信長の歴史的な死因となったこのイベントはなぜ起こってしまったのだろうか。
『よくわかる戦国時代』で検索してみると、この問題に対する後世の説は50を超えているらしい。
つまりなにが原因なのかよくわからん。
いや、原因が多すぎるんだろうね。
織田信長は恨みも買っていれば妬みも買っている。
倒したら英雄になれるラスボスみたいな人物だ。
日本列島の戦力バランスを崩すキーマンでもあった。
信長を倒す理由のある人は星の数ほどいたわけだ。
明智光秀自身もそうだった。
本能寺の変の要因となった説は大きく分けて、光秀自身が黒幕である説と光秀の後ろに誰かいた説に分けられる。
俺たちが今現在感じているように、織田家は相当のブラック企業だ。
それもワンマン経営の。
信長と関わりの浅い俺たちのような木っ端と違ってエリート武士光秀は出世してからは信長と行動を共にすることも多い。
きっと信長のことを殺してやりたいと思ったことは1度や2度ではないだろう。
それが溜まりに溜まって毛利と戦っている秀吉に加勢せよと命令されたとき、あれ今なら信長殺せるじゃんと魔が差したという説が前者だ。
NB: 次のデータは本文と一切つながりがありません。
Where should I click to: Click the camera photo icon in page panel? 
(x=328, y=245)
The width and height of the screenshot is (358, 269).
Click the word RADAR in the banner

そして後者は明智光秀は実行犯にすぎず、光秀を唆した黒幕がいるのではないかという説。
この黒幕説がかなり膨大な数に上る。
羽柴秀吉、徳川家康、足利義昭、毛利輝元、森蘭丸、堺商人、イエズス会、朝廷と個人から組織まで黒幕説を挙げればきりがない。
信長亡き後に利益を得る秀吉や家康はもちろんのこと、信長のことが心底気に食わない元将軍で光秀の元雇い主である足利義昭が光秀に命じたという説も有名だ。
堺商人やイエズス会、朝廷は言わずもがな。
俺としては四国説もかなり有力だと思う。
これから信長は四国を取りにいく。
四国では現在長宗我部元親が破竹の勢いで四国をまとめ上げており、信長はこの長宗我部を手下にするために部下の斎藤利三が長宗我部家の縁者である明智光秀を取り次ぎ役にする。
信長は長宗我部に自分で切り取った領地は自分のものにしてもいいというような約束をするんだけれど、あとになってやっぱり全部はダメだとひっくりかえす。
取り次ぎ役の光秀を介して結ばれた約束を信長が破っちゃったものだから、光秀は長宗我部と信長の板挟みにあって苦悩してもう信長にはついていけんとなったという説だ。
まあこれはどちらかといえば光秀自身が黒幕か。
長宗我部がそのあとなぜか意見を変えて信長の軍門に下るからなんらかの密約があった可能性もあるけどね。
「うーん、うーん」
「なにを唸っているんですか?」
本能寺の変に思いをはせていると、雪さんがお茶を持って隣に座る。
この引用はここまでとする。